Set problem:
Reproduce the records verbatim from the line containing "Open the notifications bell icon" through the line containing "Pick the Transition tool in Diagram Tools", both included, omitting the pictures from your answer.

Provided entries:
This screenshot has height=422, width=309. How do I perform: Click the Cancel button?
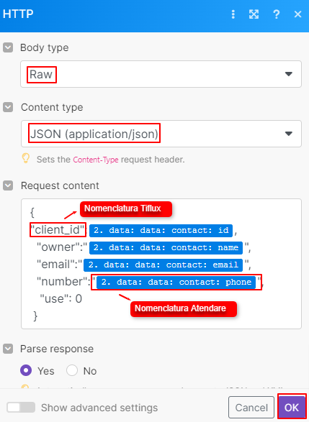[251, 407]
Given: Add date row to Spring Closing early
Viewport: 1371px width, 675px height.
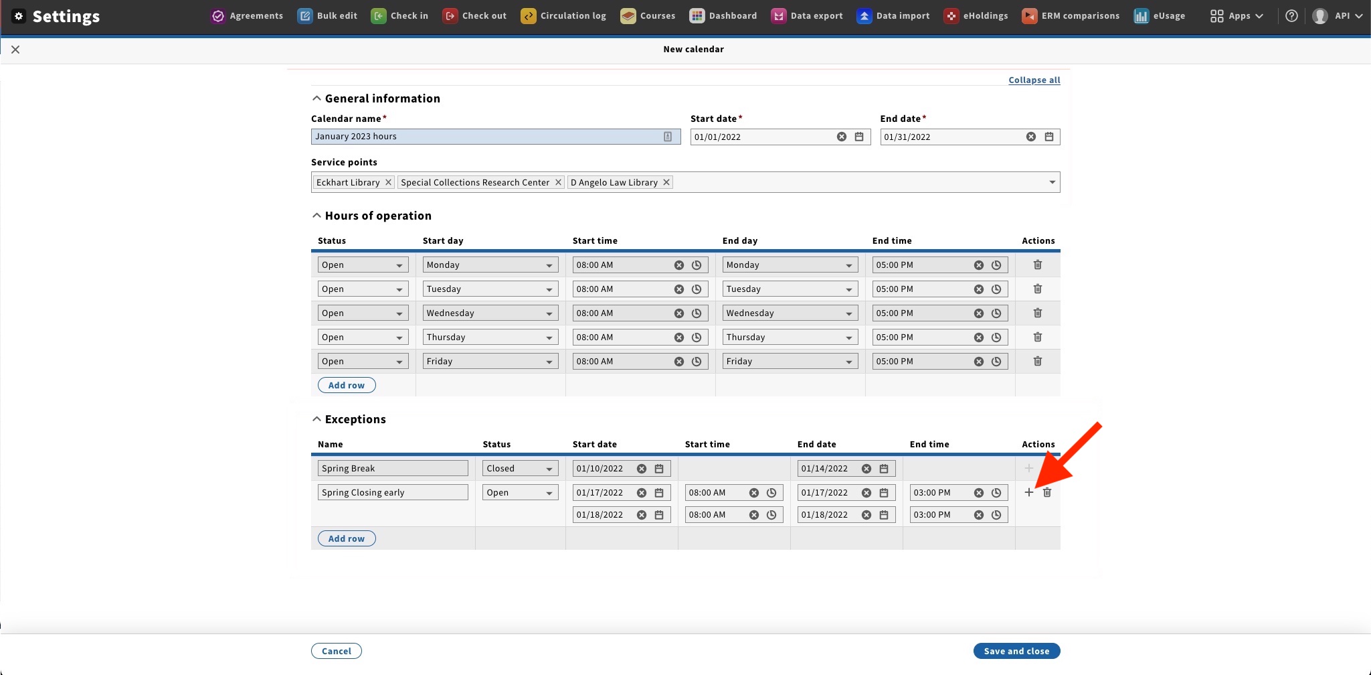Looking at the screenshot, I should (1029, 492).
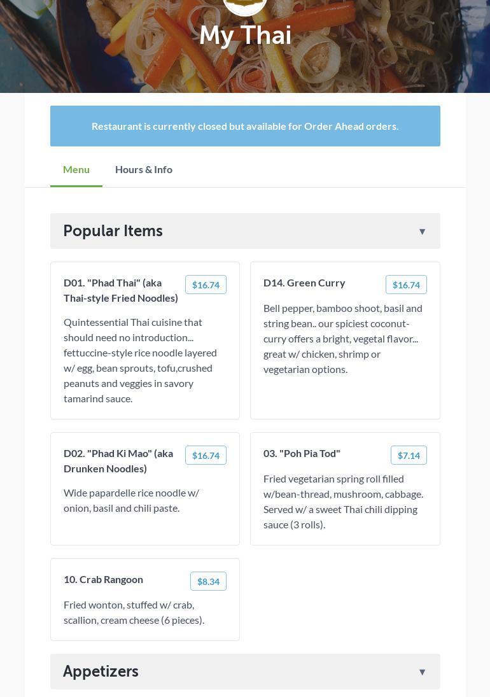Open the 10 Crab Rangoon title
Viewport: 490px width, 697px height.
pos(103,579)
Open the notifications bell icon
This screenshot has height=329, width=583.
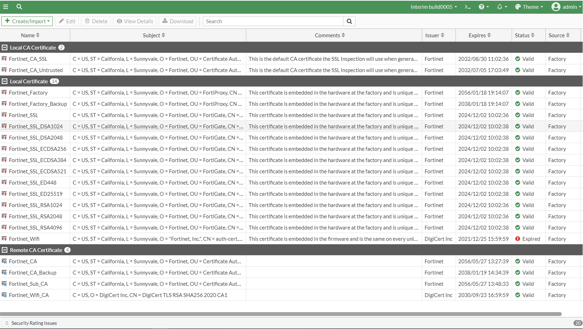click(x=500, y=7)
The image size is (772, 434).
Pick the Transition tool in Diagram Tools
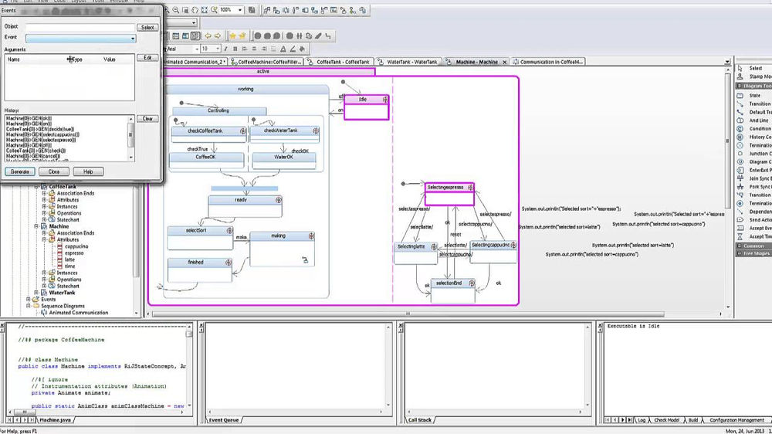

--

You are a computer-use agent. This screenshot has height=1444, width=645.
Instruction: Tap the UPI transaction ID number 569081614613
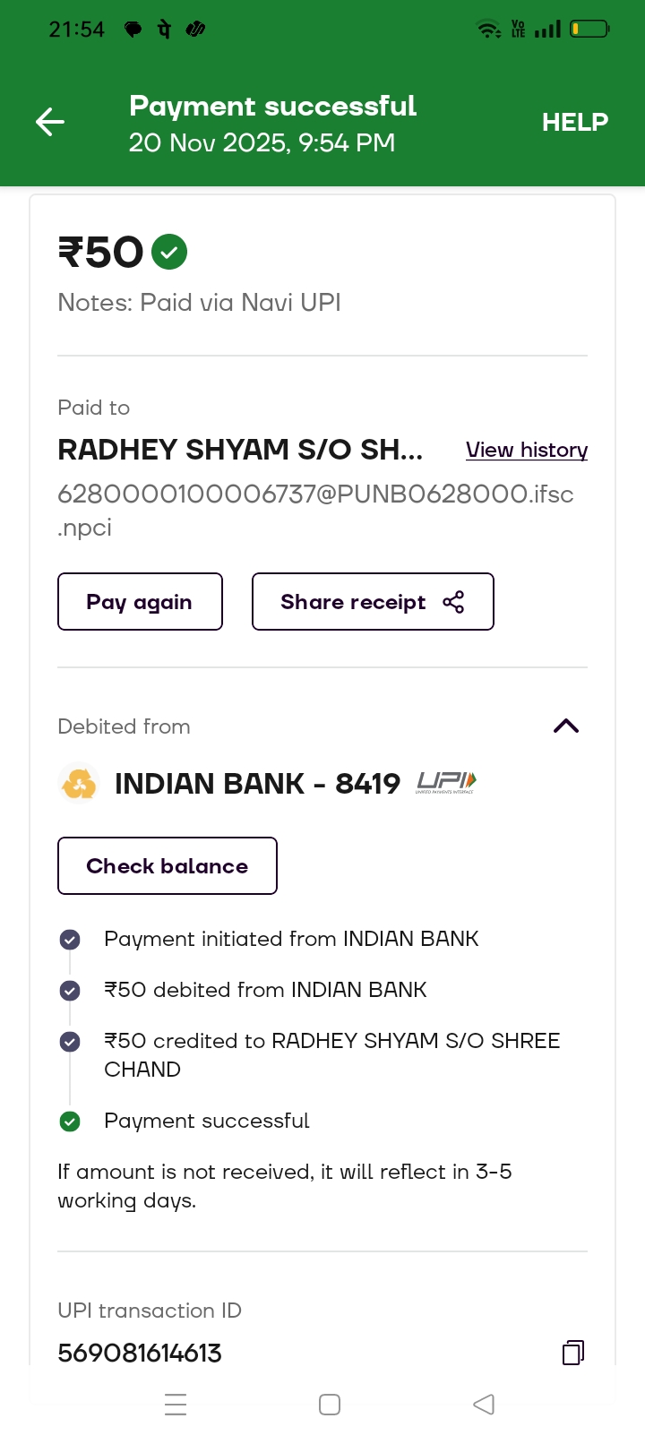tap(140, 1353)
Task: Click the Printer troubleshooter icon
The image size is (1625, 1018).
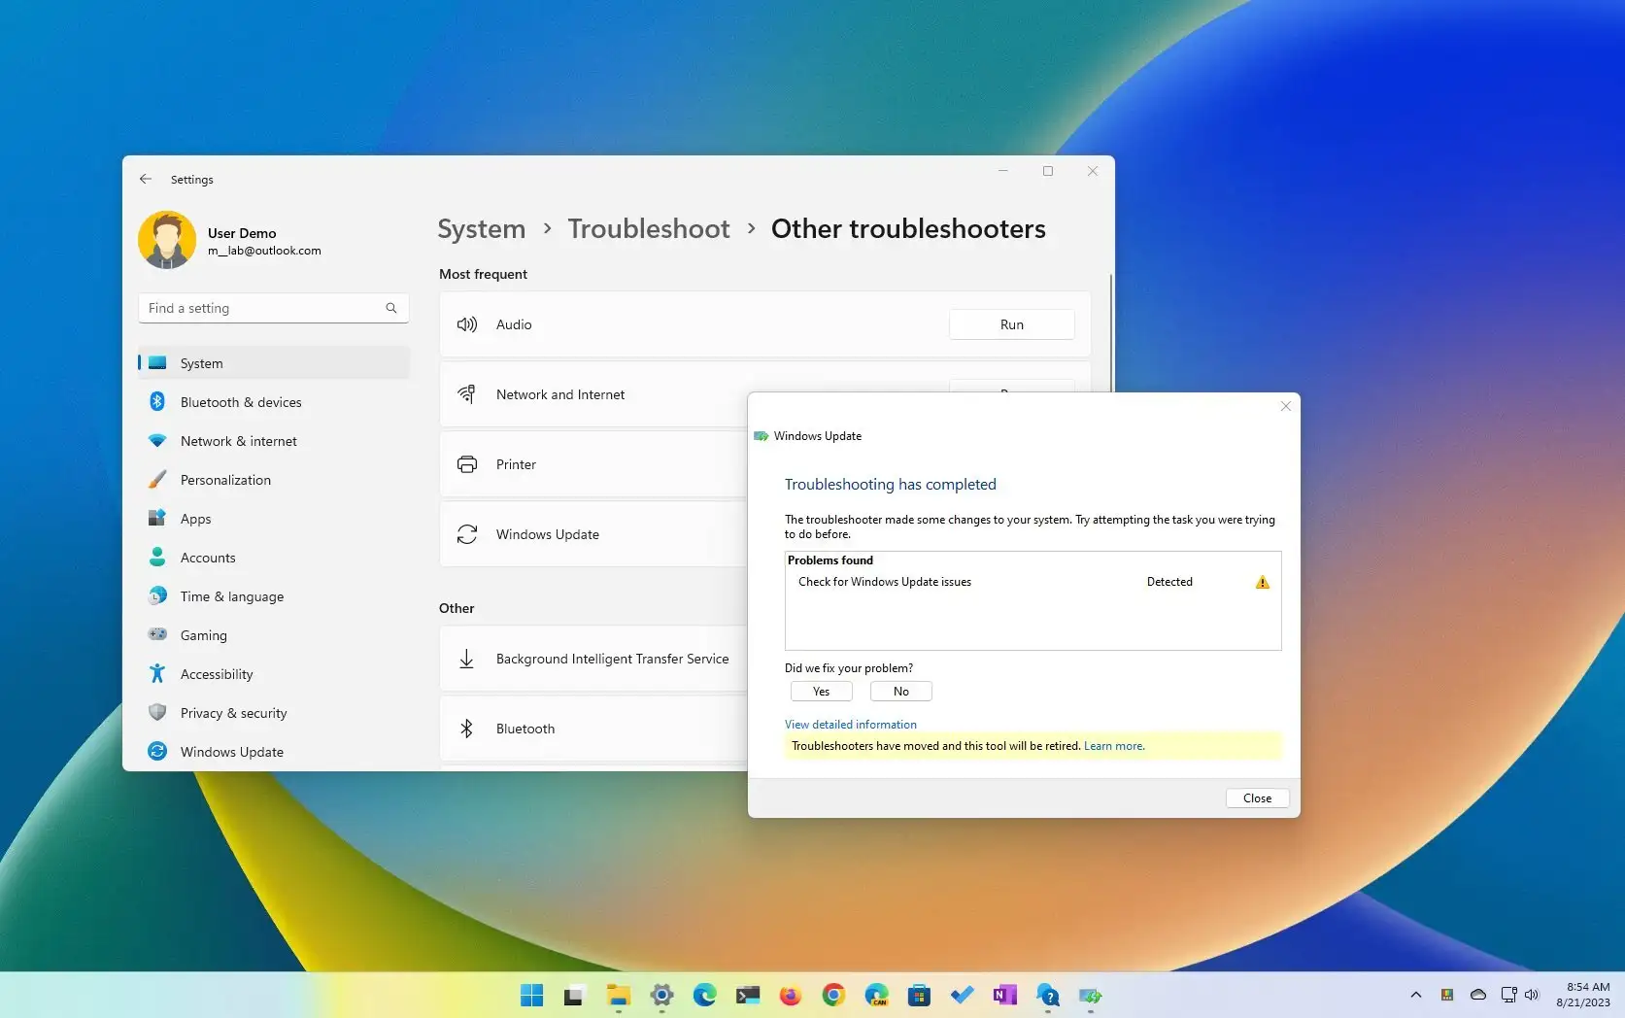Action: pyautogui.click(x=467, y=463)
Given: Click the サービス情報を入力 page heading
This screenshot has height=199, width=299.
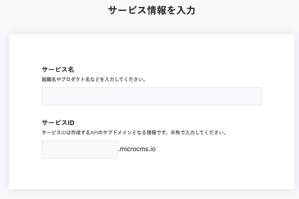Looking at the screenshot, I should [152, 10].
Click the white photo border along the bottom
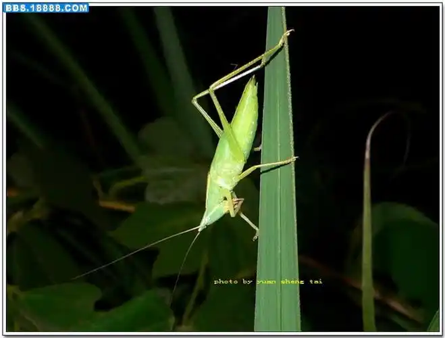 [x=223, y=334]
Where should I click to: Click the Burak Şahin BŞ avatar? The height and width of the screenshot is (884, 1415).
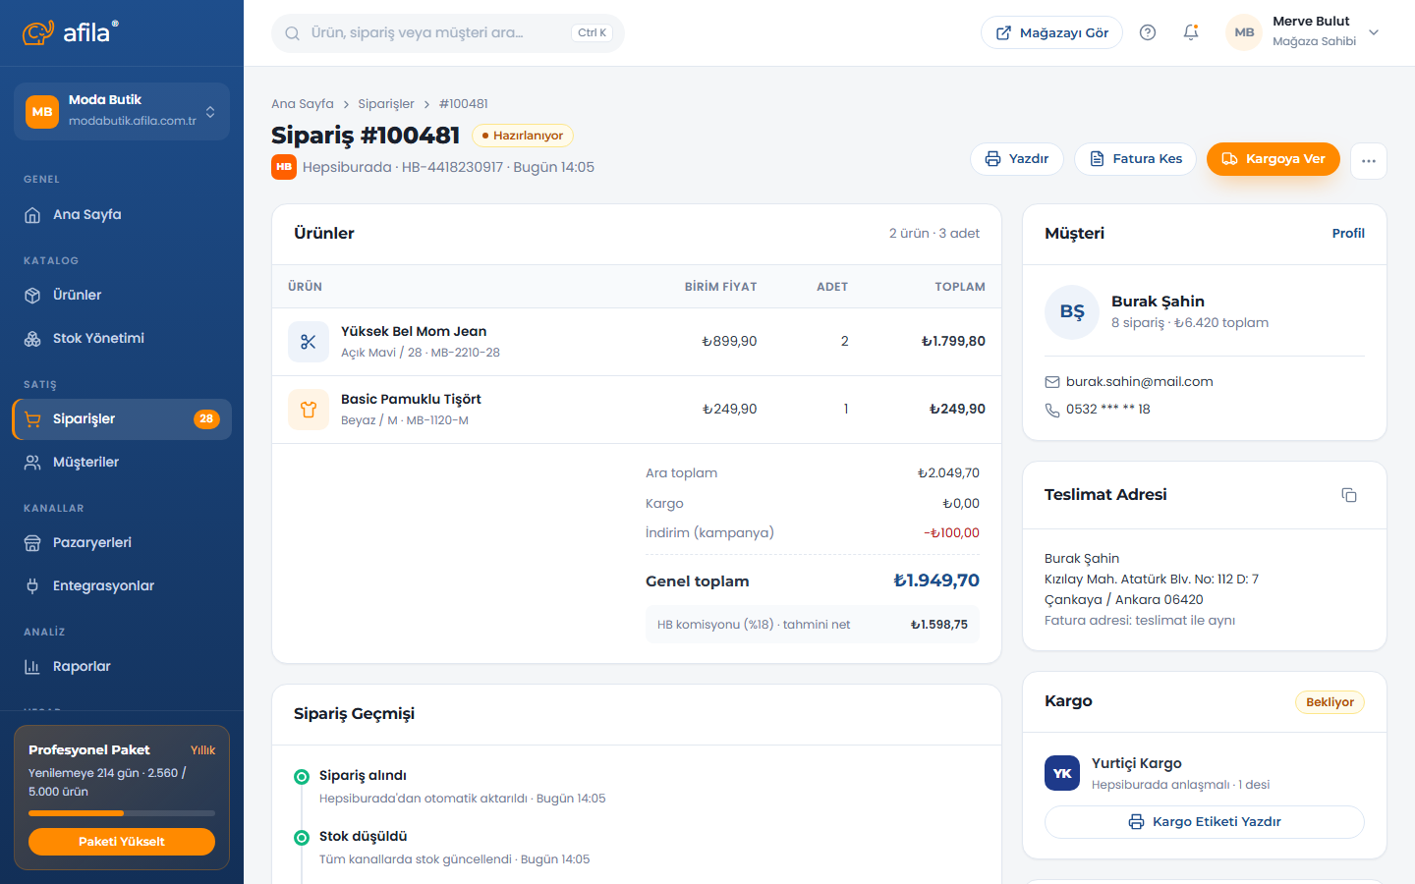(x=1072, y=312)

Finished answer:
Open the notifications bell icon
This screenshot has height=329, width=583.
click(x=500, y=7)
The image size is (772, 434).
Pick the Transition tool in Diagram Tools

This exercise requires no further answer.